You spend a lot of time trying to stay in shape for the day when there's a cure. I do some breathing practice every day. Since last summer I have been able to voluntarily expand my rib cage and take in a breath. I also do some exercise that keeps the muscles and bones in shape. I have special pants that have electrodes in them that are placed on my calves; they're on my quads, they're on all the major muscle groups in the legs. And I do an hour with them in bed in the morning, turning the voltage up as the muscles get stronger.
So you're still seeing progress? When I was first injured, I was not able to feel the bottom of my spine. About a year later, I developed sensation all the way down, and now, when someone touches it, it's painful. And that's a good kind of pain, believe me. Then there are the spasms. I could drive this wheelchair too quickly over a bump, and my legs and arms would flail, because the brain is not able to tell the body it's not a crisis, it's just a bump. The point is that having spasms is actually a good thing, because it means the nerves are still alive and making the body move.
How much function will you get back? Eventually, the whole thing. I think I won't be able to run around and play tennis. But I do think that I will walk, and walk fairly normally. I believe that human trials in spine regeneration are not far off.
When, do you think? Possibly by the end of this year or early in '99, and that's because the gap where the injury was is so small, the regenerating nerves will not have a difficult task of making connections on the other side.
You're ready to be a laboratory rat. Yes. There are certain scientists whom I trust implicitly. And if they were to say, "We're ready for you," I would drop everything and participate in the trials.
You're rich, you're famous, you played Superman. I was amazed to read that you've had to fight health insurance companies. At first, insurance was going to pay for only 45 days of nursing coverage, and I need a nurse around the clock because of the very real possibility that the ventilator, which pumps air into my lungs, will fail. The insurance company never would pay for a backup vent. So I went out and bought one. We finally got the insurers to pay for the nursing care, which comes out to about $350,000 a year. Between the insurance and what I pay out, running my life costs about $550,000 a year.

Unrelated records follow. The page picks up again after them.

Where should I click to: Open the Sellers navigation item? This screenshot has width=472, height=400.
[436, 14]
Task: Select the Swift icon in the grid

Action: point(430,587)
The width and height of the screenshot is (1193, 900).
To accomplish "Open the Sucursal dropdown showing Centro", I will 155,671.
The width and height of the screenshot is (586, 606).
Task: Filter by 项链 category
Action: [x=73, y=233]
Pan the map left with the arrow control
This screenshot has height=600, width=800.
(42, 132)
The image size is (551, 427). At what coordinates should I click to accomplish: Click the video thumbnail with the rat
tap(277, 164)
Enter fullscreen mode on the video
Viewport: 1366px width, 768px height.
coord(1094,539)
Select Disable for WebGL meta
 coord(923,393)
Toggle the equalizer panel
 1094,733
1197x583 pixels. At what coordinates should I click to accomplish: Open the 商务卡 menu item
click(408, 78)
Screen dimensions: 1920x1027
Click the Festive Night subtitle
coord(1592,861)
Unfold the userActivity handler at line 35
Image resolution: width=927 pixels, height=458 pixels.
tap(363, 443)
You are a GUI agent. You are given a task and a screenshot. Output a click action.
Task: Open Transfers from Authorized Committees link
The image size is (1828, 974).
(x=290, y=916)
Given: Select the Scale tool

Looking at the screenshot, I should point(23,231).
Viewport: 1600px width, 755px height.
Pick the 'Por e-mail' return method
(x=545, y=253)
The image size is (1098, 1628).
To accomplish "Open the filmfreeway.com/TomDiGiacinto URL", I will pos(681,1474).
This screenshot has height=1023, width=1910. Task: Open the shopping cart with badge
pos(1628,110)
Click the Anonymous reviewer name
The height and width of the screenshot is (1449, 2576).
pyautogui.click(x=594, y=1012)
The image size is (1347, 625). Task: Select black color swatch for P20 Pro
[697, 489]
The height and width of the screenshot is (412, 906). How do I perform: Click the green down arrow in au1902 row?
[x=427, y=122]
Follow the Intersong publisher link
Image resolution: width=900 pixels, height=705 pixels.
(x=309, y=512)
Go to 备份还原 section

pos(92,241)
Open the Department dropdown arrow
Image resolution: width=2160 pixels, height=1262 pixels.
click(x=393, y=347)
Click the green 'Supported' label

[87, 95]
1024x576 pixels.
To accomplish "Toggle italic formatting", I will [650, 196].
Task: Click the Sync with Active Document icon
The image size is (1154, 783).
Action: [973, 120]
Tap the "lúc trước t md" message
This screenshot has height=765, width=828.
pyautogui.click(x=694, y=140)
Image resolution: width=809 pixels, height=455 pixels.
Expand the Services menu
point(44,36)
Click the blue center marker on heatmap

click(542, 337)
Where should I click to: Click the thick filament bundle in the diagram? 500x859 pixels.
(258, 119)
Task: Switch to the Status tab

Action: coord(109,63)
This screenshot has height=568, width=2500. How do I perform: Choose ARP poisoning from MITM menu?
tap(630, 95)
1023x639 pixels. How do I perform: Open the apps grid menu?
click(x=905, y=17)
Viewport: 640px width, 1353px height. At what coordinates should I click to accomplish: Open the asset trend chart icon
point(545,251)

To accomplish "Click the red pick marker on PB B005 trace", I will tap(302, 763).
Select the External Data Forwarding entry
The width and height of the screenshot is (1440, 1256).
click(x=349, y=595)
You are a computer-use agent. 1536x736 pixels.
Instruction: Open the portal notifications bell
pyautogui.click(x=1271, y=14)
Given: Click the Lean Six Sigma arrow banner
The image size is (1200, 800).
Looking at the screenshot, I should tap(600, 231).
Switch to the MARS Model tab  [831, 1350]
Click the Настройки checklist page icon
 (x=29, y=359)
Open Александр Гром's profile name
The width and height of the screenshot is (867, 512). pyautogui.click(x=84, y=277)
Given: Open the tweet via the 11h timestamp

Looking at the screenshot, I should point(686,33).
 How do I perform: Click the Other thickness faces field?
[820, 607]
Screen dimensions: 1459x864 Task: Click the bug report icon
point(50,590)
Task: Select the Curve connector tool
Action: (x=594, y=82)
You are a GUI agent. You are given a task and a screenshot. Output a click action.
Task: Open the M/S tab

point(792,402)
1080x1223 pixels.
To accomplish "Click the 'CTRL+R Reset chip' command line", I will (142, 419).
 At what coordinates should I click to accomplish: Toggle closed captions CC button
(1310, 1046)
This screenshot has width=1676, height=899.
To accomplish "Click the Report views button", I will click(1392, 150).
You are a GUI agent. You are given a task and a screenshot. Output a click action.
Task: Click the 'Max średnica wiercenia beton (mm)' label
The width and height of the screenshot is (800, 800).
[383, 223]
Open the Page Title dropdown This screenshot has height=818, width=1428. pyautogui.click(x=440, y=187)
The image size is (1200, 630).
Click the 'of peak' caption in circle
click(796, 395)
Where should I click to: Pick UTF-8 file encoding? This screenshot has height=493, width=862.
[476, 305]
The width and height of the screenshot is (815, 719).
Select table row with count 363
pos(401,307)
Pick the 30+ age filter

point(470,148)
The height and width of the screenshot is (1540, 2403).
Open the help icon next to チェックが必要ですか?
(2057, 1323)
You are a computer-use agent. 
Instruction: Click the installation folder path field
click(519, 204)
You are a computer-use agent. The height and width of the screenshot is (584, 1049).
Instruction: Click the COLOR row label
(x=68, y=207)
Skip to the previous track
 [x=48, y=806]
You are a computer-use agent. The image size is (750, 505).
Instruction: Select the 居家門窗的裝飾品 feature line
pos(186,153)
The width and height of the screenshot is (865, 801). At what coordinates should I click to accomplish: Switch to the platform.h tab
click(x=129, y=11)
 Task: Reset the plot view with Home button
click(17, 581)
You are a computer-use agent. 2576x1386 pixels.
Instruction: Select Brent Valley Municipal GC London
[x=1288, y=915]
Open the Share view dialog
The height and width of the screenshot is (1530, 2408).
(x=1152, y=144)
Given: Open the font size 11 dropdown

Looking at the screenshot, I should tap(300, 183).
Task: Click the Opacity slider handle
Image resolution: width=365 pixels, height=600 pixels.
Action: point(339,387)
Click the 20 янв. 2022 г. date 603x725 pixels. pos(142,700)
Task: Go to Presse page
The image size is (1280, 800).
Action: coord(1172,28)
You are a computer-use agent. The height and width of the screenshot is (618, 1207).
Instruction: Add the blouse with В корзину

I'm thinking of all the people who don't have a spare $550,000 around. Yes, they run out of insurance within a couple of years because the ceiling is about $1 million, although I'm working on legislation to increase that to $10 million. Then the family has to sell its home, and then that money runs out, and the injured person ends up on Medicaid or Medicare in a nursing home. And a nursing home is nothing more than a human parking garage. If you were to give people the equipment they need—exercise equipment that would keep a quadriplegic's body from deteriorating, or even therapies where you could get the use of an arm and be able to drive a car—people would improve and insurance companies would pay far less.